TUGAS:
(1) Ringkaslah paragraf yang diawali dengan "Secara etimologi, mayah ketekan" dalam teks tentang tradisi mayah ketekan di bawah menjadi daftar poin. Pertahankan fakta-fakta utamanya.
(2) Lanjutkan teks tentang tradisi mayah ketekan di bawah, dimulai sesudah kalimat terakhirnya.

TEKS SUMBER:
= = = = = = =

Secara etimologi, mayah ketekan berasal dari dua kata, mayah yang berarti bayar (membayar), sedangkan ketekan berarti hitungan atau menghitung. Jadi mayah ketekan dapat diartikan sebagai membayar hitungan. Tradisi mayah ketekan yang dilaksanakan oleh masyarakat Banjar Lawak, Desa Belok/Sidan merupakan tradisi yang dilaksanakan setiap tahunnya yang jatuh pada hari suci purnama kapat menurut kalender Bali. Tradisi ini mewajibkan seluruh warga Banjar Lawak untuk menghaturkan uang kepeng atau Pis bolong di Pura Dana, pura yang hanya terdapat di Banjar Lawak. Tradisi ini bertujuan untuk mengecek jumlah jiwa (setiap individu) yang ada di Banjar Lawak secara adat.

= = = = = = =

DATA YANG DISEDIAKAN:
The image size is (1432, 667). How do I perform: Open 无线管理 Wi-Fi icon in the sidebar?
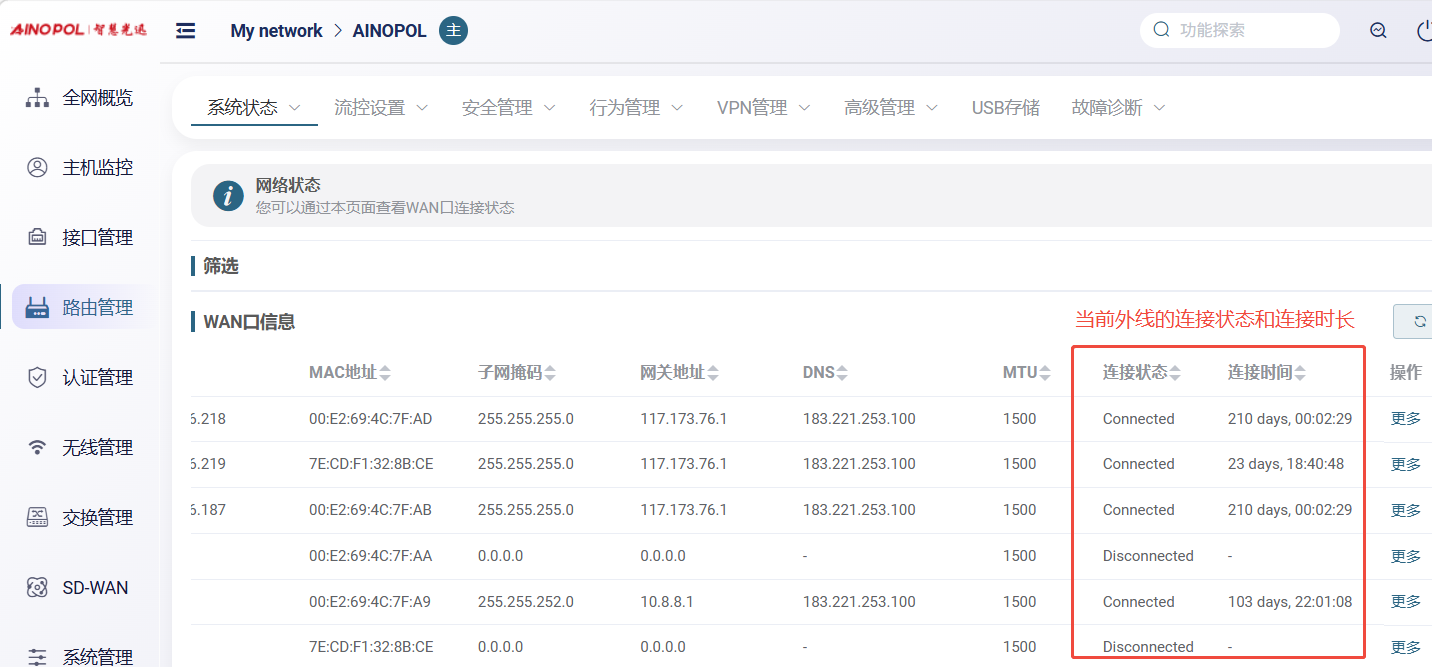pos(37,448)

= = = = = = =

JAWABAN TUGAS:
(1)
- Mayah berarti bayar (membayar) dan ketekan berarti hitungan atau menghitung, sehingga mayah ketekan dapat diartikan sebagai membayar hitungan.
- Tradisi ini dilaksanakan masyarakat Banjar Lawak, Desa Belok/Sidan, setiap tahun pada hari suci purnama kapat menurut kalender Bali.
- Seluruh warga Banjar Lawak wajib menghaturkan uang kepeng atau pis bolong di Pura Dana, pura yang hanya terdapat di Banjar Lawak.
- Tujuannya adalah mengecek jumlah jiwa (setiap individu) di Banjar Lawak secara adat.

(2)
Penyerahan pis bolong diserahkan oleh masing – masing individu atau perwakilan keluarga sebanyak jumlah individu atau anggota keluarga dalam setiap KK. Sebelum persembahyangan dimulai, pis bolong yang

telah terkumpul dihitung terlebih dahulu oleh prajuru adat barulah kemudian saat persembahyangan selesai, Jero Kubayan sebagai pemuka agama akan memberitahu jumlah pis bolong yang terkumpul yang merepresentasikan jumlah jiwa yang tinggal dan menjadi warga masyarakat Banjar Lawak. Pada tahun ini jumlah penduduk Banjar Lawak menurut ketekan adalah sebanyak 696 jiwa. Jumlah tersebut bertambah dari tahun sebelumnya yaitu pada tahun 2018 sebanyak 667 jiwa, artinya di Banjar Lawak lebih banyak kelahiran yang terjadi dibandingkan dengan kematian. Setelah diumumkan oleh Jro Kubayan, individu yang sudah menyerahkan pis bolong tersebut akan diberikan sebuah malang yaitu berupa nasi serta lauk pauk urab yang dipercaya masyarakat sebagai simbol anugerah dari dewa yang berstana di Pura Dana tersebut.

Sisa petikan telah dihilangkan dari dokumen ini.